## start Text shown
End-to-end guide for adding a new AWS region to the Unkey EKS infrastructure.
Assumes familiarity with Kubernetes, AWS, and the existing repo layout.
Prerequisites
Before starting, ensure you have:
- AWS credentials configured (
AWS_PROFILE) with permissions for EKS, IAM, Route53, Secrets Manager, and ELB
- CLI tools installed:
awscli, eksctl, kubectl, helm, argocd
- GitHub App credentials for ArgoCD repository access
- Route53 hosted zones created for
<environment>.aws.unkey.com and aws.unkey.cloud
- CIDR allocation — confirm the target region has an entry in
networks. The generator script will refuse to run if the CIDR is missing.
Step 1: Generate configuration
The generate-region-config.sh script creates all eksctl and helm environment files for a region.
Dry run first
cd eks-cluster
./scripts/generate-region-config.sh <region> --dry-run
# With a non-default environment:
./scripts/generate-region-config.sh <region> staging --dry-run
This prints the file list and CIDR without writing anything.
Generate files
# Base region (unkey-api + infrastructure only)
./scripts/generate-region-config.sh <region>
# Full deploy region (adds control-api, frontline, krane, vault, etc.)
./scripts/generate-region-config.sh <region> --with-deploy
What gets created
| Category | Apps | When |
|---|
| Always generated | eksctl config, argocd, core, networking, reloader, runtime, dragonfly, tailscale, external-dns, observability, thanos, vector-logs, unkey-api | Every run |
Deploy-only (--with-deploy) | control-api, control-worker, restate, sentinel, frontline, krane, vault | Only with --with-deploy |
Files are written to configs/<environment>/<region>.yaml and helm-chart/<chart>/environments/<environment>/<region>.yaml. The script refuses to overwrite existing files — delete them first if you need to regenerate.
Step 2: Review & commit
Check the generated files make sense:
Things to verify:
- VPC CIDR matches the networks assignment
- Hostnames and domain patterns look correct
- gossip WAN seeds have a
TODO comment (expected — you’ll fill them in at Step 6)
Commit the generated config and push:
git add configs/ helm-chart/
git commit -m "Add region config for <region>"
## end Text shown
### Set of tasks:
1) Write out the part of the region setup guide from "Prerequisites" up to and including "CIDR is missing.".
2) In the region setup guide, what does the generator script do if the target region's CIDR allocation is missing?
## start Data lines
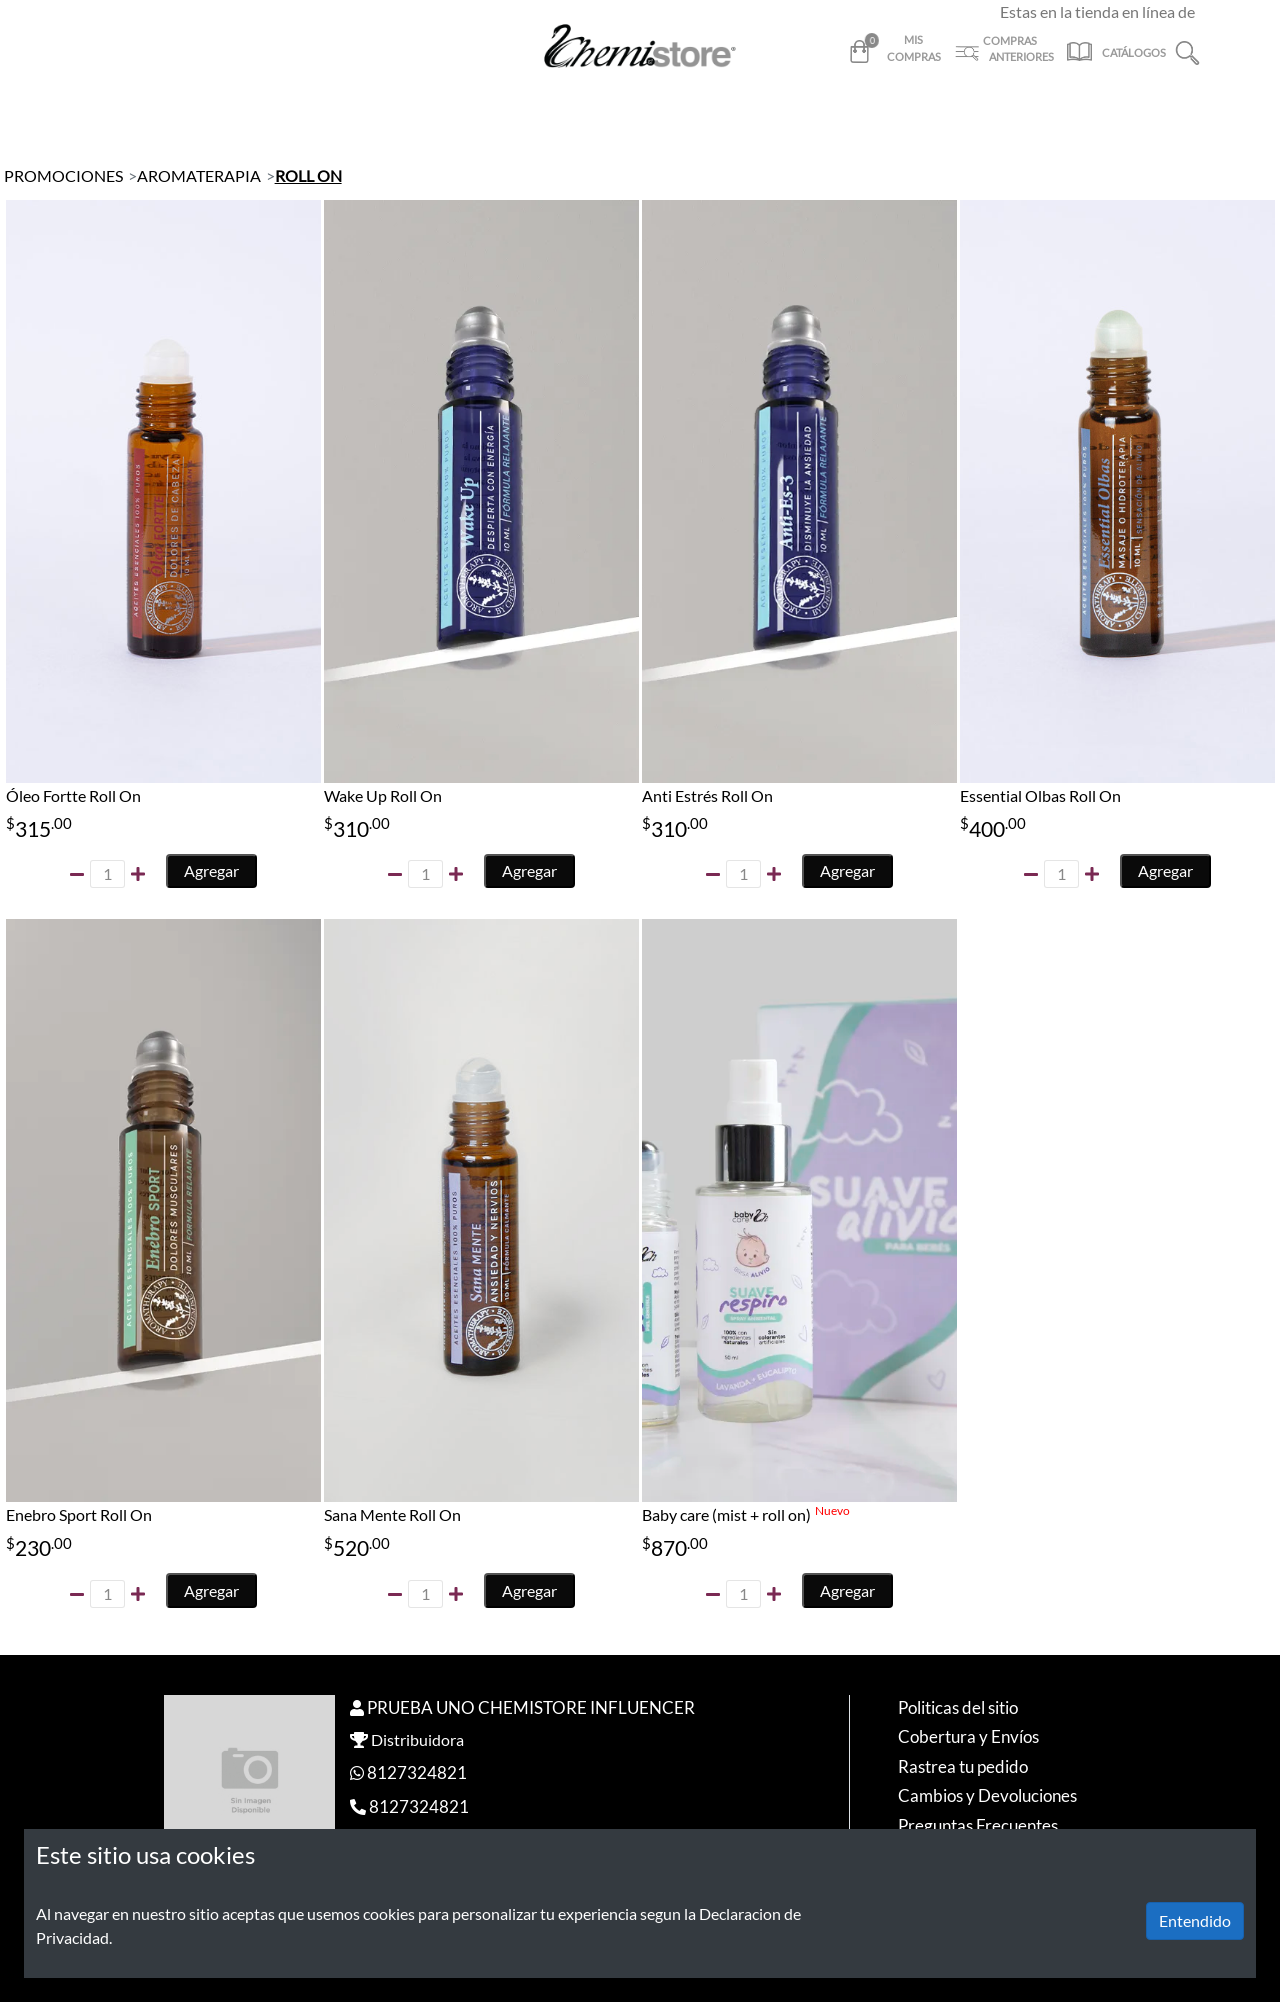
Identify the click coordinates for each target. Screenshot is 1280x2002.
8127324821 (417, 1772)
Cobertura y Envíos (968, 1736)
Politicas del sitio (958, 1707)
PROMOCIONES (63, 175)
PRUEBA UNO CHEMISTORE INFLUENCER (531, 1707)
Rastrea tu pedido (963, 1766)
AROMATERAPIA (199, 175)
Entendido (1195, 1920)
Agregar (211, 870)
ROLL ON (308, 175)
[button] (1187, 50)
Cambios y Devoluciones (987, 1795)
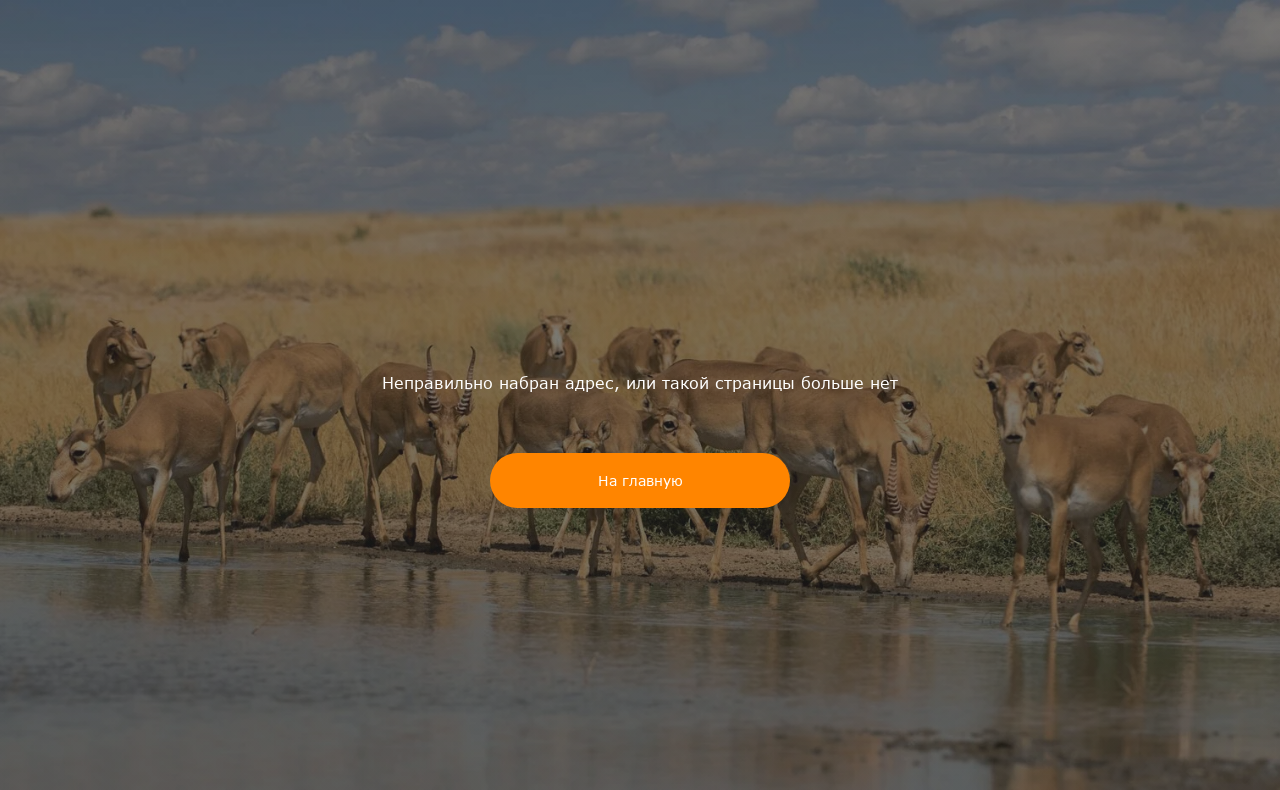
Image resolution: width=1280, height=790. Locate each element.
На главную (640, 480)
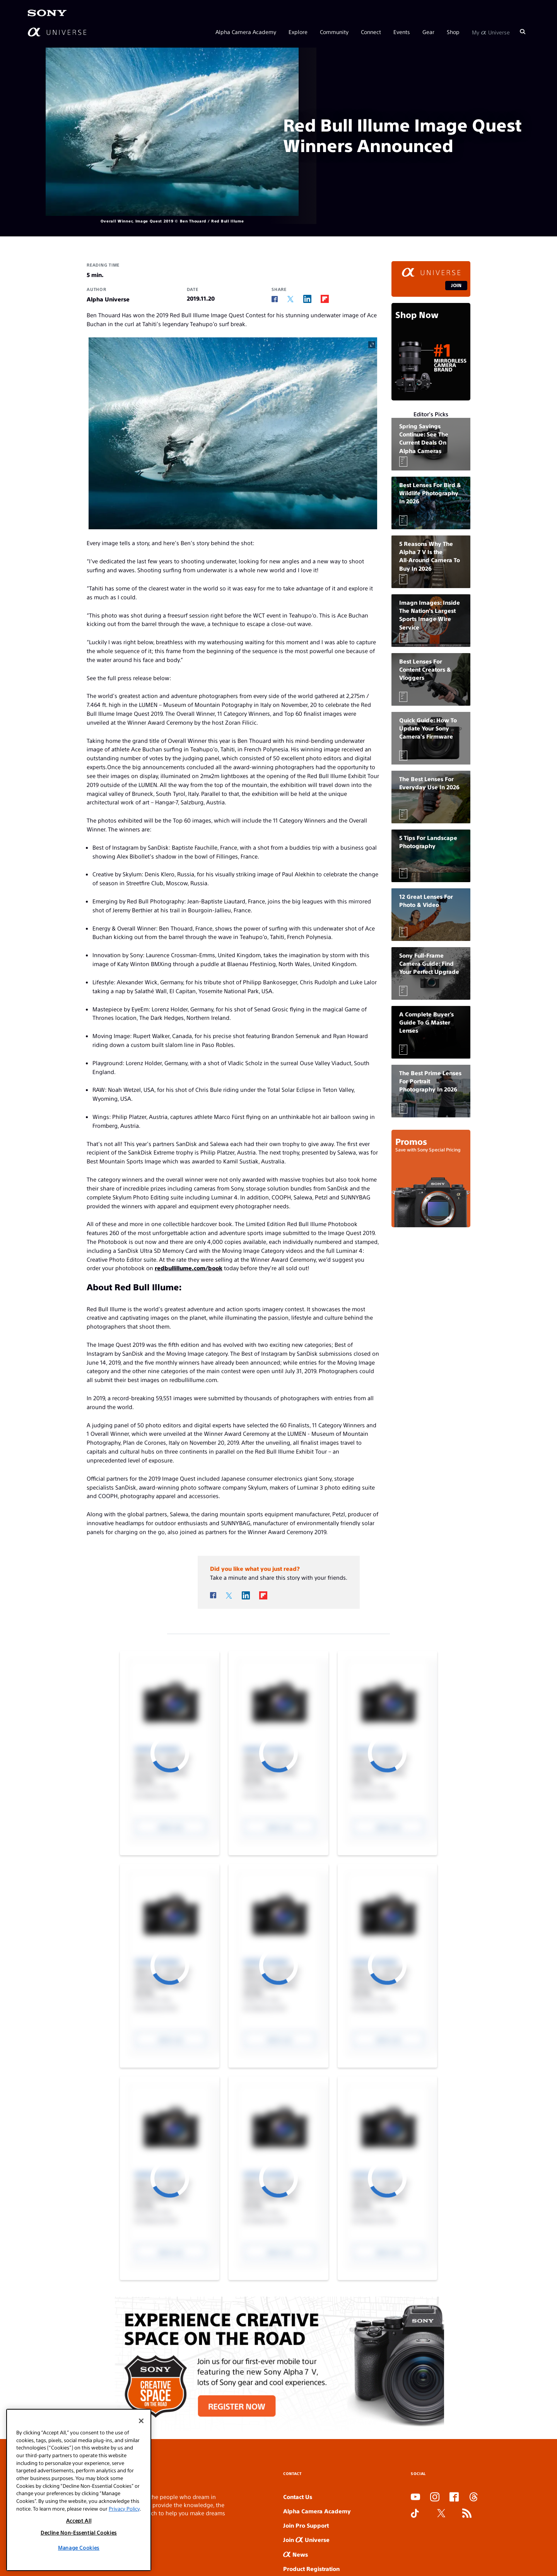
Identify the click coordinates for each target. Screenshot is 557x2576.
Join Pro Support (306, 2525)
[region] (78, 2490)
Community (334, 31)
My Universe (491, 31)
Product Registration (311, 2568)
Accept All (79, 2520)
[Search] (522, 31)
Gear (428, 31)
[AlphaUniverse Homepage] (57, 31)
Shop (453, 31)
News (295, 2554)
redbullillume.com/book (188, 1267)
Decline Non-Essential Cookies (79, 2532)
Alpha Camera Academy (245, 31)
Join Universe (306, 2539)
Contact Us (297, 2496)
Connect (371, 31)
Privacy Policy (124, 2508)
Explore (298, 31)
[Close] (141, 2420)
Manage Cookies (78, 2547)
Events (401, 31)
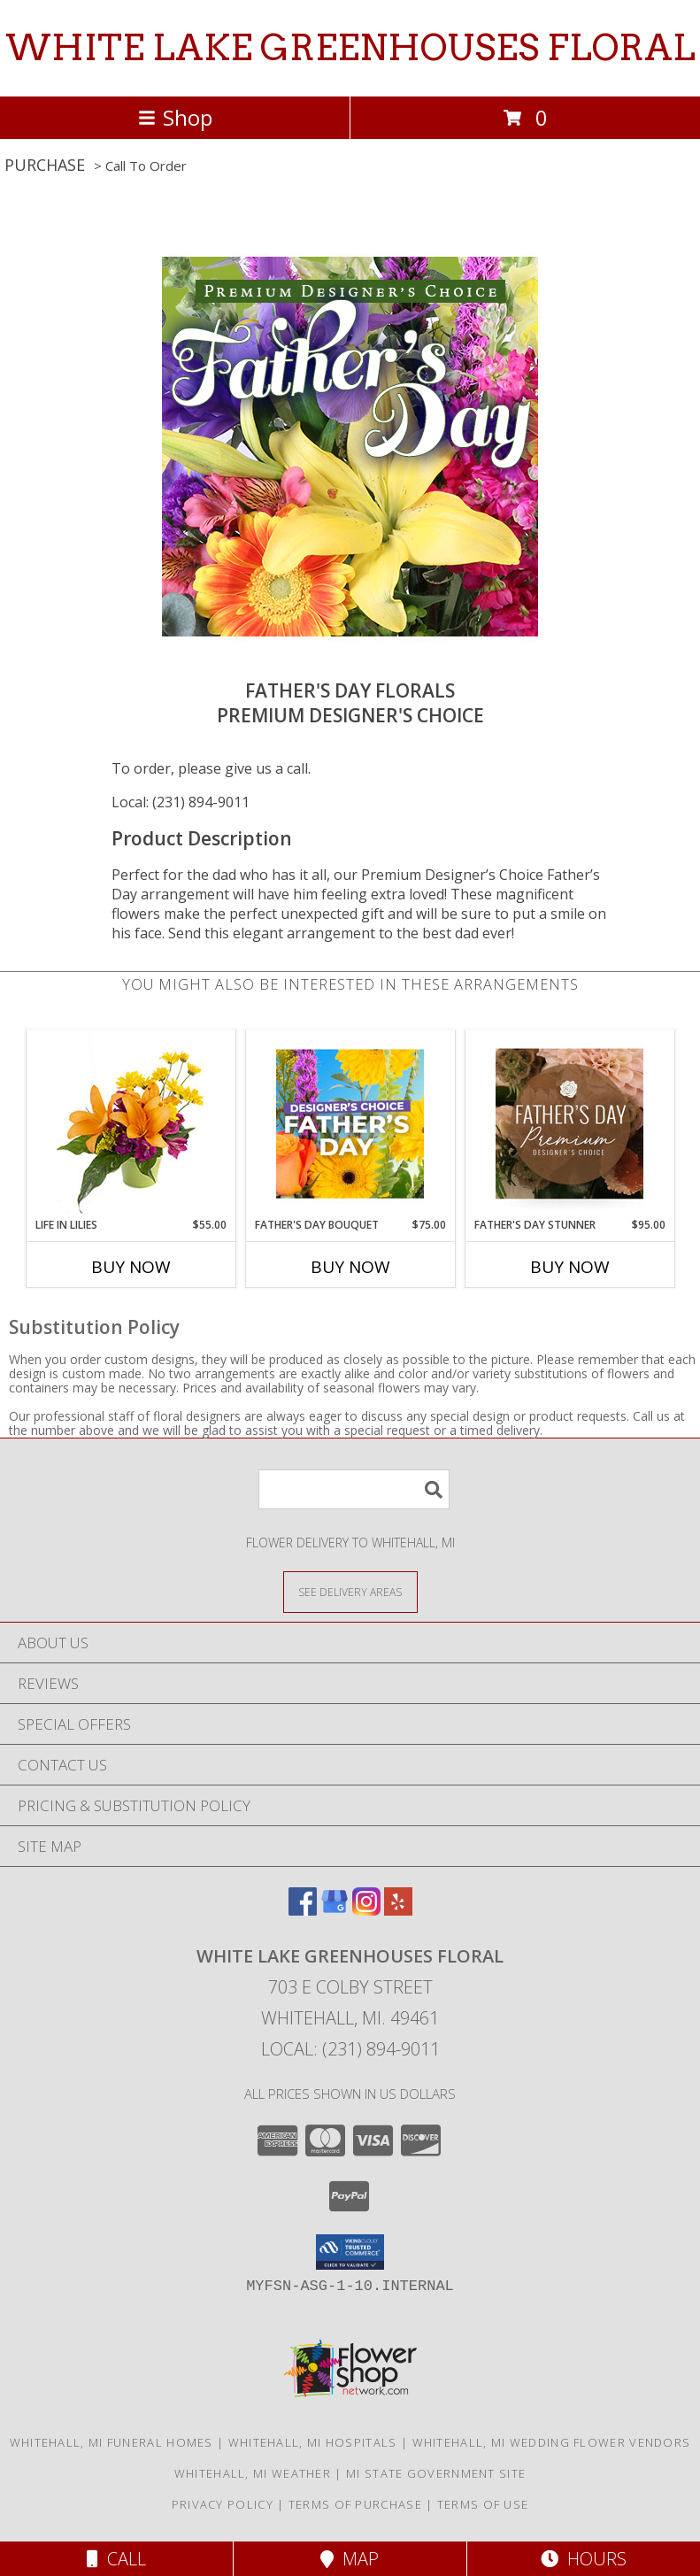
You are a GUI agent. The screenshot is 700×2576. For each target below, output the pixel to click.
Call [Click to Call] (116, 2559)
## end Data lines
### Solutions to each task:
1)
Prerequisites
Before starting, ensure you have:
- AWS credentials configured (
AWS_PROFILE) with permissions for EKS, IAM, Route53, Secrets Manager, and ELB
- CLI tools installed:
awscli, eksctl, kubectl, helm, argocd
- GitHub App credentials for ArgoCD repository access
- Route53 hosted zones created for
<environment>.aws.unkey.com and aws.unkey.cloud
- CIDR allocation — confirm the target region has an entry in
networks. The generator script will refuse to run if the CIDR is missing.

2) It refuses to run.